Le Conseil de sécurité doit voter lundi une éventuelle prorogation du mandat de la force de maintien de la paix de l’ONU dans le sud du Liban (Finul). Les 15 membres permanents et non permanents du Conseil avaient commencé la semaine dernière des discussions autour d’un projet de résolution qui vise à renouveler ce mandat des quelque 10.800 Casques bleus.
Le texte de la résolution propose de prolonger la présence de la Finul jusqu’au 31 août 2026, tout en exprimant « l’intention (du Conseil) de travailler à un retrait de la Finul, avec l’objectif que seul le gouvernement libanais assure la sécurité dans le sud » du pays.

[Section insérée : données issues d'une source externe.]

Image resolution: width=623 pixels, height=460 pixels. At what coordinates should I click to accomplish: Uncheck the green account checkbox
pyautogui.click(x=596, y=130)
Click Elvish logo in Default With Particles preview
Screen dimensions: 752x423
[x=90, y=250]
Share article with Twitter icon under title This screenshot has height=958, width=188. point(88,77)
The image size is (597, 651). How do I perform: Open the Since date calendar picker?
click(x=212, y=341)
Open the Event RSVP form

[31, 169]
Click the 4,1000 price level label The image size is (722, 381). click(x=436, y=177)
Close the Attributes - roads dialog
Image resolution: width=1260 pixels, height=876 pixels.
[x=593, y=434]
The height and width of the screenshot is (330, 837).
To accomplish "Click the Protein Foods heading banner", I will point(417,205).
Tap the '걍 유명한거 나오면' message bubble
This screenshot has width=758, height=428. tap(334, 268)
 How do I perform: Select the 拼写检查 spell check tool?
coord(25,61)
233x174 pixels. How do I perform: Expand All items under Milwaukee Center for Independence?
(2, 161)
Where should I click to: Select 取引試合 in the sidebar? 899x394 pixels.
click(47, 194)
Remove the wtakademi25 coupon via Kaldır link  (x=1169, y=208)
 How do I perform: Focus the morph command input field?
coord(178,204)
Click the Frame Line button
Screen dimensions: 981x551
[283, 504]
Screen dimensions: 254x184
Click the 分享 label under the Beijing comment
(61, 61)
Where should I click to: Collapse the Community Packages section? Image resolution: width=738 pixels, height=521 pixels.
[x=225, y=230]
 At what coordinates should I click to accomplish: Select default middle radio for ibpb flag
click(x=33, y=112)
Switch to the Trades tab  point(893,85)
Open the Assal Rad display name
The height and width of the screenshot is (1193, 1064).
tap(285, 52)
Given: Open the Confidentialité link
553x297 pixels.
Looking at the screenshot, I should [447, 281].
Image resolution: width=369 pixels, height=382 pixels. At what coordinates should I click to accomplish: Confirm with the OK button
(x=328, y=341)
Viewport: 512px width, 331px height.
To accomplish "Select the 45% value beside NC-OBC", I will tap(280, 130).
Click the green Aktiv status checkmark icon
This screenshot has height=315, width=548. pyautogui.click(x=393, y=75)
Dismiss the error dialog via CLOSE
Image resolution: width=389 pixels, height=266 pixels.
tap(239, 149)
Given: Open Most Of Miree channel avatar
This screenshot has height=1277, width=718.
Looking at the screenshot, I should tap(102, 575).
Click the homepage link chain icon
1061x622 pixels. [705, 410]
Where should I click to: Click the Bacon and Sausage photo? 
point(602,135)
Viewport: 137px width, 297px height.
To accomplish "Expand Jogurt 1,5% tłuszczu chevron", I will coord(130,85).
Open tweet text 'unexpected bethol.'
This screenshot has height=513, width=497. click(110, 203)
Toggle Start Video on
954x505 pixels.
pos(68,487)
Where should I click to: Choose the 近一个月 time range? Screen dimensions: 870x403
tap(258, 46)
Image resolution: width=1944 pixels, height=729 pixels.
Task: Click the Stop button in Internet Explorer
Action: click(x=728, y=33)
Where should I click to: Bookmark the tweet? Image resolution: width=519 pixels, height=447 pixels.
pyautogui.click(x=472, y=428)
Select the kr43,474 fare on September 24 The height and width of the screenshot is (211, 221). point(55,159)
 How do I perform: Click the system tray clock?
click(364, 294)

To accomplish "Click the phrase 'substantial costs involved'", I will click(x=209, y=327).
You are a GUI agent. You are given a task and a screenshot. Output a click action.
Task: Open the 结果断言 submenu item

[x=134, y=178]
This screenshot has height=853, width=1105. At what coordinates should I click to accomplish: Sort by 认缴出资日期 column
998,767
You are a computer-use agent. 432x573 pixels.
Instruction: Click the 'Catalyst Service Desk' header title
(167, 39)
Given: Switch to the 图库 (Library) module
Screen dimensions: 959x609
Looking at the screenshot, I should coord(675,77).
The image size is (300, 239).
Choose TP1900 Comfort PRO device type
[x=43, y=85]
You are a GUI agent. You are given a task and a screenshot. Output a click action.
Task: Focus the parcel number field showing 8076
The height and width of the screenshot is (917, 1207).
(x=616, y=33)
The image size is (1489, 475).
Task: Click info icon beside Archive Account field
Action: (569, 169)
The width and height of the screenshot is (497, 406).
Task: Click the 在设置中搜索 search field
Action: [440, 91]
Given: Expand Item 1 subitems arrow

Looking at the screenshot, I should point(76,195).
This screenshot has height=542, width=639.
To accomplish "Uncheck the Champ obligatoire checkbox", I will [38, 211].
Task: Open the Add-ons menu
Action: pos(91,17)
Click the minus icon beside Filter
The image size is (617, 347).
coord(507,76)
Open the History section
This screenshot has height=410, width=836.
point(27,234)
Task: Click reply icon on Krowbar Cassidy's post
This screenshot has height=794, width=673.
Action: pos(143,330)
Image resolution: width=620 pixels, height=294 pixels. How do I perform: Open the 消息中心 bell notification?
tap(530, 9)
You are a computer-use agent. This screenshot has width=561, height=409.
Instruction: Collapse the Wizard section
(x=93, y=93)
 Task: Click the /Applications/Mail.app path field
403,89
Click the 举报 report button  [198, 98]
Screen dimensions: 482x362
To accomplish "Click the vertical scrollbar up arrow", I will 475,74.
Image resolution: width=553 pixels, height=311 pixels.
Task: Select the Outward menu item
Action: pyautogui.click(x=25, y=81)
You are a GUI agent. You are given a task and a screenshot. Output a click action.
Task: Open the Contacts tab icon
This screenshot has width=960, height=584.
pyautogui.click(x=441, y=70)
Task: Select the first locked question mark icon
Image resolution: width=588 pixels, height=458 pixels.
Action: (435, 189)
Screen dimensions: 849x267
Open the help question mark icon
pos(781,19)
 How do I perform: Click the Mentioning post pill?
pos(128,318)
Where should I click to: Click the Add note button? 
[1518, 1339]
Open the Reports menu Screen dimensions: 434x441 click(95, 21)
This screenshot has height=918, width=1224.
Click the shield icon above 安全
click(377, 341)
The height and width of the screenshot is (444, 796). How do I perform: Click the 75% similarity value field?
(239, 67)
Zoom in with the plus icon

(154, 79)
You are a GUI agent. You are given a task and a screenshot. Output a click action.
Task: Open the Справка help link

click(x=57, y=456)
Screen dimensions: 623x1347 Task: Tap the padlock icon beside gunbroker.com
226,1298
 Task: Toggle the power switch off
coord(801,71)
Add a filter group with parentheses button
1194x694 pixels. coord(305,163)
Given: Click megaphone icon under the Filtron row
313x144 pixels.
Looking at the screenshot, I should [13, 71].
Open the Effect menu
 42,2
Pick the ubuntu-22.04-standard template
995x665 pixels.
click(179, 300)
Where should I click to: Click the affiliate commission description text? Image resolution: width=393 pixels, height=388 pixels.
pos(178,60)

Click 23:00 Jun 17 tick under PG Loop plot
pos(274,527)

Mardi dernier, le président libanais Joseph Aoun a plaidé pour le maintien des Casques bleus car, a-t-il fait valoir, « toute limitation du mandat de la Finul aurait un impact négatif sur la situation, alors que (l’entité sioniste) continue d’occuper certaines portions du territoire libanais ». Le projet de résolution appelle les forces sionistes à se « retirer du nord de la Ligne bleue (démarcation des Nations unies établie en 2000, ndlr), y compris de cinq positions tenues en territoire libanais ».
Le porte-parole du secrétaire général de l’ONU Antonio Guterres, Stéphane Dujarric, a jugé « crucial » le soutien qu’a apporté la Finul à l’armée du Liban, avec l’aide au déploiement de 8.300 militaires libanais, une assistance logistique, de l’argent, du carburant et de la formation. « Nous avons toujours eu le sentiment que la présence de la Finul apportait de la stabilité le long de la Ligne bleue », a déclaré le diplomate.